Think about that for a moment: Deciem was founded in 2013 and is already up to 15 brands. That would be like Lauder launching its flagship Estée Lauder brand, Clinique, MAC, Bobbi Brown and Tom Ford Beauty –- plus 10 other brands –- in the space of five years.

Except that Deciem isn’t Lauder. It may be partially owned by Lauder, but in no way, is it being built in the disciplined, polished, brick-by-brick fashion that the 72-year-old beauty behemoth was erected. For starters, only one of Deciem’s brands –- the highly regarded millennial skincare darling The Ordinary –- seems to have major traction.

And one would be hard-pressed to find two more different CEOs at the helm than Deciem founder Brandon Truaxe and Leonard Lauder. Night and day doesn’t even begin to cut it.

Since Lauder acquired a minority stake, Deciem has ratcheted up its number of freestanding stores and garnered massive buzz for The Ordinary. And it’s easy to see why people swoon over The Ordinary. In the Authenticity Era, it’s among the most transparent brands around, plastering its levels of active ingredients right on the label. Completely devoid of flowery mumbo jumbo, its products boast easy-to-wrap-your-mind-around names like “100% Plant-Derived Squalane and Niacinamide 10% + Zinc 1%.”

The Ordinary is also extraordinarily affordable –- another feather in its transparency cap. Now that direct-to-consumer brands like Beauty Pie have blown the whistle on the industry’s ridiculous markups, consumers are onto the fact that they can get truly effective prestige skincare without paying an arm and a leg for it.

So that’s what’s good about disruptive Deciem: they take risks, they buck the norm, they launch a corporate umbrella with 10 brands sheltered underneath and continue to add more at breakneck speed. They keep prices low and product quality high.

The Darker Side of Deciem

But there’s a darker side to Deciem, one that could be putting some major chinks in its shiny upstart armor.

In recent months, Truaxe, a wildly charismatic dude if ever there was one, has really gone off the rails on social media. You’ll have to Google him to get a sense of what I’m getting at. I don’t want to get into too much detail here because I’m a wimp; Truaxe has attacked journalists in print when they’ve been less than fawning — and I happen to like my happy little tennis-filled life down here in Florida.

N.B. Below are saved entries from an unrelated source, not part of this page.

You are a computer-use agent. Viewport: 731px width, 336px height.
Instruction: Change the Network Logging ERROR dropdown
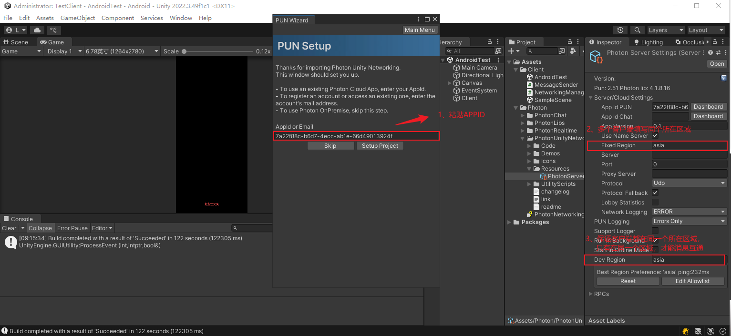[689, 211]

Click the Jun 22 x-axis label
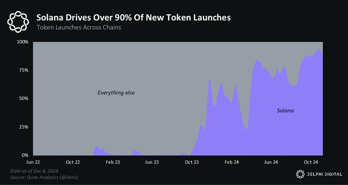pos(33,162)
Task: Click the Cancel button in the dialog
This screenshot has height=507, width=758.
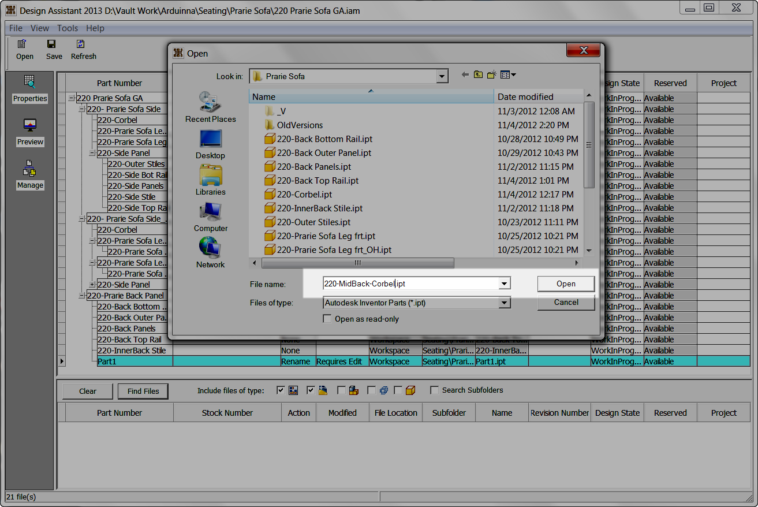Action: coord(565,302)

I will say this, however; I feel sad for Lauder right now. As they tend to be, they were right out in front with their acquisition of a chunk of Deciem. No doubt they thought they were buying a hip slice of the Authenticity pie, and the hordes of millennials that came along with it.

But once the ink was dry on the agreement, I’m sure there were a few raised eyebrows at Lauder at the extremely long and open letter Truaxe published on the Deciem website explaining his decision to (finally, as he states repeatedly) cave to The Man and accept outside funding.

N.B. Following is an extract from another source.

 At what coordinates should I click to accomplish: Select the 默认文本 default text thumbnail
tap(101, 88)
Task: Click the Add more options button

In his “Letter from Brandon On Deciem’s Partnership with The Estée Lauder Companies,” Truaxe discusses in minute detail his struggle in fending off all his many corporate suitors. Private equity? No way, José; they want actual control.

In contrast, he says, “the Estée Lauder Companies approached this investment in the most unexpected of manners and with more love than I could ever express in words.” What that nets out to, dear readers, is a decidedly hands-off policy. “The ELC team never questioned our margins, our pricing strategy, our future plans or our disruptiveness – they embraced all of it.”

And then Truaxe gets to the true heart of the matter and why he chose Lauder over every other firm eager to throw money at him. He writes: “While I do sincerely believe that ELC has embraced everything about us, the facts are nonetheless very clear: they have a minority shareholding position; they do not control our decisions or dictate our direction; and I continue to remain CEO (and there is documentation in place to make it nearly impossible to fire me).”

In other words, even if he pulls a Roseanne Barr, he isn’t going anywhere.

Memo to Brandon Truaxe: That “love” you mentioned Lauder gave you so willingly? Maybe it should be a two-way street.